I started a post a month ago while at SocialDevCamp Chicago regarding my feeling of being the only Mom in a see of young, single, kidless, time rich men and women in the Web industry. How would I ever compete? How would I ever know as much? Maybe I shouldn’t even bother, I thought. Those thoughts didn’t last as long as it would have taken me to finish that blog post, so I never did get to hit Publish.
But yesterday the flame was rekindled. I stumbled on an article by a married but kidless female entrepreneur clearly stating her opinion (though it sure sounded like fact, didn’t it?) that if you have children, you can’t run a startup. Insert “punch to the gut” feeling here. I mean, the author is clearly a successful entrepreneur and admits that if she had kids that something she does now wouldn’t get done then. But how in the world can she blast to her readers something that she has only half-experienced? Start-up: check! Children: oh wait… Clearly she hasn’t tried running a startup with children and apparently hasn’t asked around enough to find people that have.
I’ll admit that this hit me extra hard at a delicate time in my personal and professional life. I’m four years into at-home mom and two years into the Web industry. I’m burnt out on 14 hours a day with kids and 5 hours a day to pursue professional interests (and therefore not much sleep). I’m ready for some change, some balance. And I’m ready to pull together my team and rally for financial backing to make my professional dreams come true. But then I just read that I can’t run a start-up. You know, because I have kids.

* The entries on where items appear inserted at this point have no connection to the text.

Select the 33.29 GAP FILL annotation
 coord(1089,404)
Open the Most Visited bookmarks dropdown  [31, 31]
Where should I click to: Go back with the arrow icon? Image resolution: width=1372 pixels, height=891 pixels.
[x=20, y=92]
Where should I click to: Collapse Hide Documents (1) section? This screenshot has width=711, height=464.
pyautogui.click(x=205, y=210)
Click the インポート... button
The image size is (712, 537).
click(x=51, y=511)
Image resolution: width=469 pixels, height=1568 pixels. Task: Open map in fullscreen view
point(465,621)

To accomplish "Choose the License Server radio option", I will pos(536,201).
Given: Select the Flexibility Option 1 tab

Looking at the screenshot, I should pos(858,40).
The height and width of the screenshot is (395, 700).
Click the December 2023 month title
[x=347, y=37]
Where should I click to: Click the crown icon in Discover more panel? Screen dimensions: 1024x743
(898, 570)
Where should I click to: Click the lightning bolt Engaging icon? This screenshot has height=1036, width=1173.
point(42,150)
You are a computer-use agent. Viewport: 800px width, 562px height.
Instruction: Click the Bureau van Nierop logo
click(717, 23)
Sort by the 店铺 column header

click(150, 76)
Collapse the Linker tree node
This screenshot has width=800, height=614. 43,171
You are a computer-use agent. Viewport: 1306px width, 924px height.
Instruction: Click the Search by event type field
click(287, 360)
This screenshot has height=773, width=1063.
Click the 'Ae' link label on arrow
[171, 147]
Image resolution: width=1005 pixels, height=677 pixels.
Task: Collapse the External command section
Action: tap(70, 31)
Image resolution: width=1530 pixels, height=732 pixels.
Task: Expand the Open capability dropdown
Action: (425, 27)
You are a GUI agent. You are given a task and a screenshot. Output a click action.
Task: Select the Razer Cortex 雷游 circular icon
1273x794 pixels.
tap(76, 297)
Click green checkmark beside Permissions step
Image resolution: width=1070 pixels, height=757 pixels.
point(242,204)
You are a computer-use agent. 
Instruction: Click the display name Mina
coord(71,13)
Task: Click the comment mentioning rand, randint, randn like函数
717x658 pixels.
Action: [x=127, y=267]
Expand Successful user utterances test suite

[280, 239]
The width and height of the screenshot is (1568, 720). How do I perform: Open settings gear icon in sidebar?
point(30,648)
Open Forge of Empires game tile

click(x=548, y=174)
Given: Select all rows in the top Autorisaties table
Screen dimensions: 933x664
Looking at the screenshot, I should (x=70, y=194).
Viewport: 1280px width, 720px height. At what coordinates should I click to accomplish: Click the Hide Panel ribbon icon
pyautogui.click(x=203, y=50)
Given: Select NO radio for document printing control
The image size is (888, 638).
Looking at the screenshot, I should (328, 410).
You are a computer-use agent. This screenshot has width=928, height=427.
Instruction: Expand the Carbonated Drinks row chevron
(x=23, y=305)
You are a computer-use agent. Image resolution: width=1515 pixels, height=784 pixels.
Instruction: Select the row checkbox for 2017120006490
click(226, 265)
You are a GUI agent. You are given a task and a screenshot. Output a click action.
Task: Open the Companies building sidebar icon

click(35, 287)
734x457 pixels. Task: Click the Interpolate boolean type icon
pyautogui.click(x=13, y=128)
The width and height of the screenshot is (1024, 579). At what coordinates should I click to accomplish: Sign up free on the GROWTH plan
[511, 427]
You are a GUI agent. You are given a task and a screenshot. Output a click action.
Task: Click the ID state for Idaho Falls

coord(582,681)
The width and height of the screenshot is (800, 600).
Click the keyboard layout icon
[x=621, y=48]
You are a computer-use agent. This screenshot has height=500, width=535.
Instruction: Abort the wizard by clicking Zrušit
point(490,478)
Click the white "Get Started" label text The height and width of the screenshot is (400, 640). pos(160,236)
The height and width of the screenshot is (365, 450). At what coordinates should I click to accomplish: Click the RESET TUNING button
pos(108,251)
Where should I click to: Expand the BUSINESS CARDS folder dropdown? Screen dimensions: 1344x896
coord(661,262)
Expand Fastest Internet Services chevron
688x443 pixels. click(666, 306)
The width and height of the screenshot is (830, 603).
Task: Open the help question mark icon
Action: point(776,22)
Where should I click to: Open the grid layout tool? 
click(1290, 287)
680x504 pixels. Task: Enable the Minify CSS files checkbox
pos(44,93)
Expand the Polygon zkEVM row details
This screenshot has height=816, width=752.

Now those of you that know me know that reading this article won’t stop me. I’m better than that. I work effectively, have already had great career success, and have a support system around me to help make it all come together. Will I make it all work? Only time will tell, but I feel like the odds are in my favor, kids or not.
So I’d love to hear from you, successful parents and entrepreneurs. How did you do it? What did you have to sacrifice to make it all happen? What advice do you have for other parents that don’t want to drop their professional dreams?